Dúvidas linguísticas



Na frase "...o nariz afilado do Sabino. (...) Fareja, fareja, hesita..." (Miguel Torga - conto "Fronteira") em que Sabino é um homem e não um animal, deve considerar-se que figura de estilo? Não é personificação, será animismo? No mesmo conto encontrei a expressão "em seco e peco". O que quer dizer?
Relativamente à primeira dúvida, se retomarmos o contexto dos extractos que refere do conto “Fronteira” (Miguel Torga, Novos Contos da Montanha, 7ª ed., Coimbra: ed. de autor, s. d., pp. 25-36), verificamos que é o próprio Sabino que fareja. Estamos assim perante uma animalização, isto é, perante a atribuição de um verbo usualmente associado a um sujeito animal (farejar) a uma pessoa (Sabino). Este recurso é muito utilizado por Miguel Torga neste conto para transmitir o instinto de sobrevivência, quase animal, comum às gentes de Fronteira, maioritariamente contrabandistas, como se pode ver por outras instâncias de animalização: “vão deslizando da toca” (op. cit., p. 25), “E aquelas casas na extrema pureza de uma toca humana” (op. cit., p. 29), “a sua ladradela de mastim zeloso” (op. cit., p. 30), “instinto de castro-laboreiro” (op. cit., p. 31), “o seu ouvido de cão da noite” (op. cit., p. 33).

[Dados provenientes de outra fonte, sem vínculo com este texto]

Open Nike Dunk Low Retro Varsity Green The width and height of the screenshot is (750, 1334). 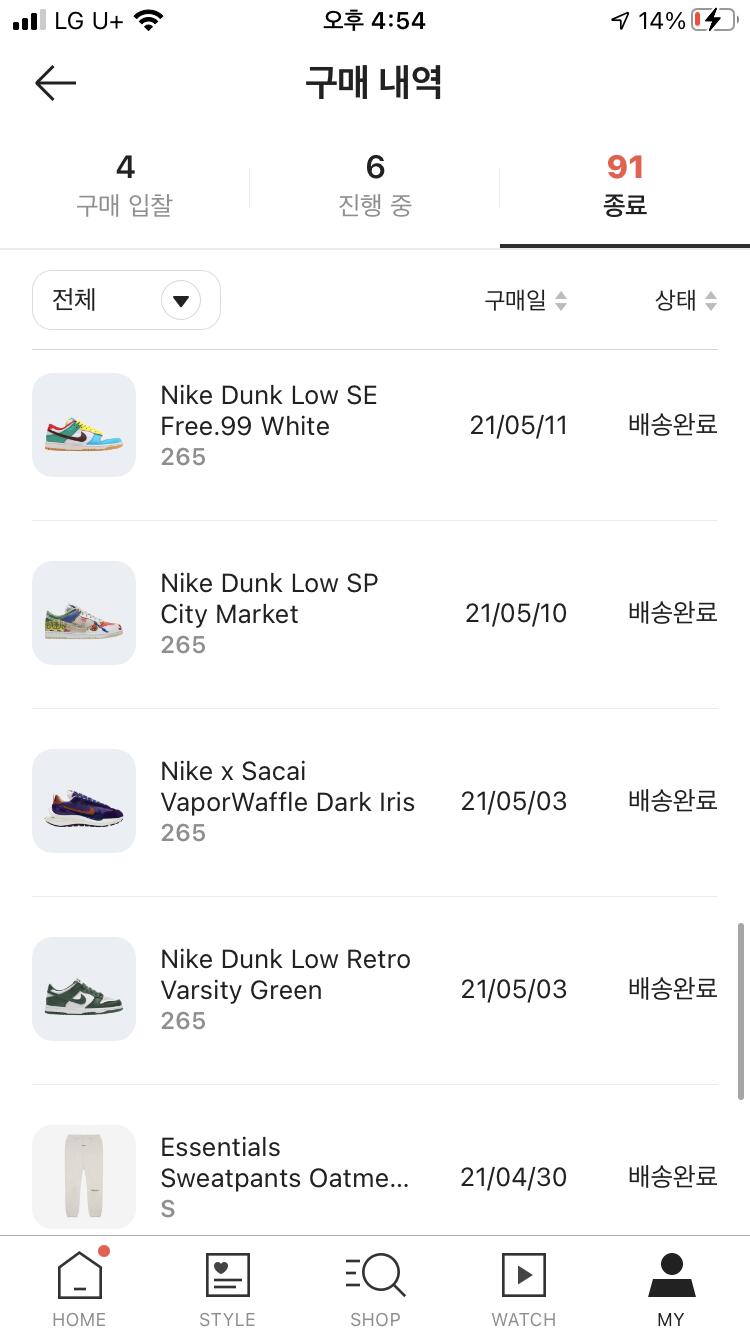285,975
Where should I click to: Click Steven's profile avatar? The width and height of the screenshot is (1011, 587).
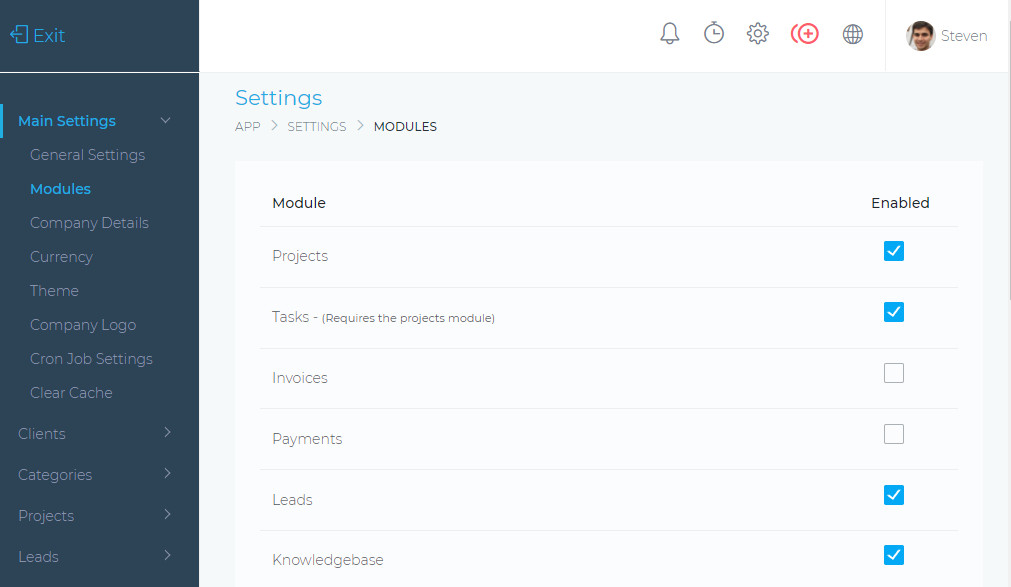tap(920, 35)
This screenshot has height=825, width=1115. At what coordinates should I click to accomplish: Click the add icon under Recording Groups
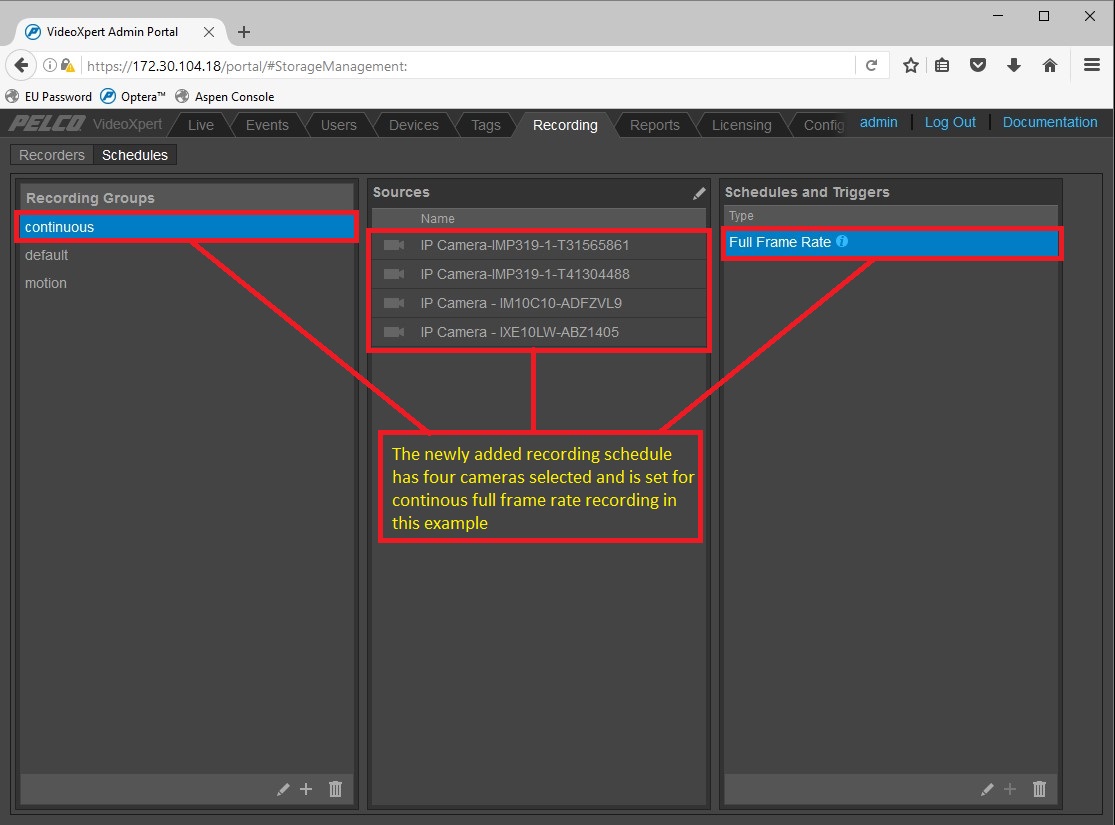[306, 789]

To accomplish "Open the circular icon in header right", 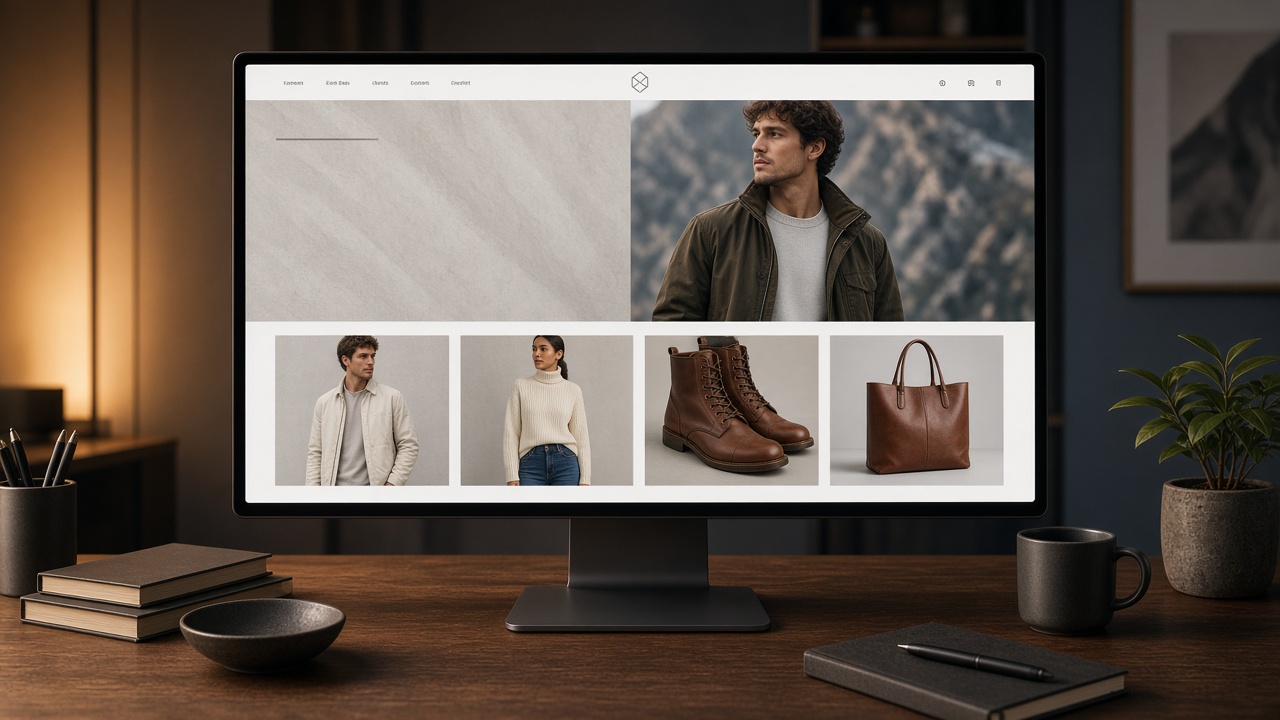I will [x=942, y=83].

Quanto à segunda dúvida, mais uma vez é preciso retomar o contexto: “Já com Isabel fechada na pobreza da tarimba, esperou ainda o milagre de a sua obstinação acabar em tecidos, em seco e peco contrabando posto a nu” (op. cit. p.35). Trata-se de uma coocorrência privilegiada, resultante de um jogo estilístico fonético (a par do que acontece com velho e relho), que corresponde a uma dupla adjectivação pré-nominal, em que o adjectivo seco e o adjectivo peco qualificam o substantivo contrabando, como se verifica pela seguinte inversão: em contrabando seco e peco posto a nu. O que se pretende dizer é que o contrabando, composto de tecidos, seria murcho e enfezado.




Há derivação da palavra sazonal para sazonalidade?
A palavra sazonalidade é composta por derivação, através da adjunção do sufixo -idade ao adjectivo sazonal.